If you look at stuff like Walking in Stations [formerly “Ambulation,” EVE’s in-development 3-D avatar module], this was something that we wanted to do three years ago. Faction Warfare, we’ve been promising for four years. Eventually, we get around to it, but we we can’t just have: “Awesome idea, let’s do Faction Warfare, or let’s have avatars walking around in space stations.” It takes a while to make really grand things happen, and it even takes a while to make little UI changes happen.

I just think that educating people, and being open about it – honesty is the best policy, right?

WC: Do you see that changing at all? It seems that one of the things that makes CCP unique is they started out as an incredibly small company and they had that transparency right from the start. Now, it’s grown exponentially along with EVE. Do you find that with the speed of that growth, that you have to cling to that ideal a little bit more in the sense where … I mean, the stakes are obviously higher now and you still want to keep all your subscribers and keep growing. One of the reasons why Blizzard barely deals with the press at all is because they control virtually every screenshot that’s released – they’re sort of the exact opposite of you guys, they have no transparency whatsoever.

NW: Definitely – also, if you look at Steve Jobs and Apple, there is value in the Reveal, in building up some “what’s going to happen?” I think you can have both. We’ve got some plans at Fanfest for some pretty cool reveals. We’ve been keeping this stuff close to our chest. People are going to go, “No way!” That’s really fun to do! I think you can definitely have both … if I have one – well, I wouldn’t really call it a “regret,” but I used to be way more hands-on with the players and I used to be on the forums all the time. Now, as my responsibilities have grown and my department has grown, there’s practically as many people now in my department as there were in the entire company when I joined! That’s amazing to me.

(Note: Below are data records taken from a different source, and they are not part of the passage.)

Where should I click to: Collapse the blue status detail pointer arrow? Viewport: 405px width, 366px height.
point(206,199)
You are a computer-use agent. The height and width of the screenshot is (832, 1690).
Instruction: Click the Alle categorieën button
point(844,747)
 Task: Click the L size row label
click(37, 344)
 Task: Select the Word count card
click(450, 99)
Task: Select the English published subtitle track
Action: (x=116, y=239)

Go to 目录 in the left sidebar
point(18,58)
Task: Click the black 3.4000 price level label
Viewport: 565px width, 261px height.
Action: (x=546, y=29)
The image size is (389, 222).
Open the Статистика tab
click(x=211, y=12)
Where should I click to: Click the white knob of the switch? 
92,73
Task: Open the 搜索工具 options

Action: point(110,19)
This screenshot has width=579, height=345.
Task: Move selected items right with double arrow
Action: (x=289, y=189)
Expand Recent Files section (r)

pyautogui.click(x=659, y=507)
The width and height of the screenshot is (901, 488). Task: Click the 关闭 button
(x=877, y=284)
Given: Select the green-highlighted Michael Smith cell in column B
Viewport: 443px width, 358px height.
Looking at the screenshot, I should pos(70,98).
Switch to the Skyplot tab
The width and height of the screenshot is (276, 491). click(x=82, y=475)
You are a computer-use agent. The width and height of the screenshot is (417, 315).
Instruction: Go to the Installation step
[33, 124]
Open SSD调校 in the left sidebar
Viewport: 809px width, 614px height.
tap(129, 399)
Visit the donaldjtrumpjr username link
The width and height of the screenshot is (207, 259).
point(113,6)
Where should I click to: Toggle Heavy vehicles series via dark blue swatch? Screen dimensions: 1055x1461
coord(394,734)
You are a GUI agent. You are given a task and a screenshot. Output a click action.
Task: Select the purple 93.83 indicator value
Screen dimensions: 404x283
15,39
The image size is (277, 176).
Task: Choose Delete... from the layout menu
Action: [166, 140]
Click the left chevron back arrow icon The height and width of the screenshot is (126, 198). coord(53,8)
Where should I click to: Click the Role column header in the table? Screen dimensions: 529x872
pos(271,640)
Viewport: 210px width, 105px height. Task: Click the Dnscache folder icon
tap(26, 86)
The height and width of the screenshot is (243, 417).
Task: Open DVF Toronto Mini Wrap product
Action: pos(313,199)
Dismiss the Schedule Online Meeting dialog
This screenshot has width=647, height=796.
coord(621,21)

So I can’t be on the forums answering every thread, and looking at every little balance gripe – I have to delegate way more. I have to make sure that the company’s … not the “mantra,” I can’t think of the word right now, but that it trickles down to all the people below me; that they carry the torch. That they’re on the forums, and they come to me, “You know, the guys really are mad about, say, ‘Large Autocannons suck,’ we really need to change it. We were talking about them and we agree, so let’s do it!” And then I have to go, “Yes, definitely, if Large Autocannons suck then let’s boost them up.” That sort of thing.

WC: What do you want to see different in the next CSM, or what are you looking forward to about the next one?

NW: I would like to see more high-level stuff. More goals, more vision, more future. A lot of their issues were kind of on the “tactics” level, it was like “We want you to do this, change it like this.” I’d like to see more “strategy,” to see them say, “We would like to go here in a year from now, and can you make it happen?” Rather than “This little bit of the game needs to be changed.” And I think we can do it. I just think it needs to be, you know, communicated to them, and as CSM evolves, we can have this. Because it’s the players’ game, and I think this democracy is just going to make things all the better for the players.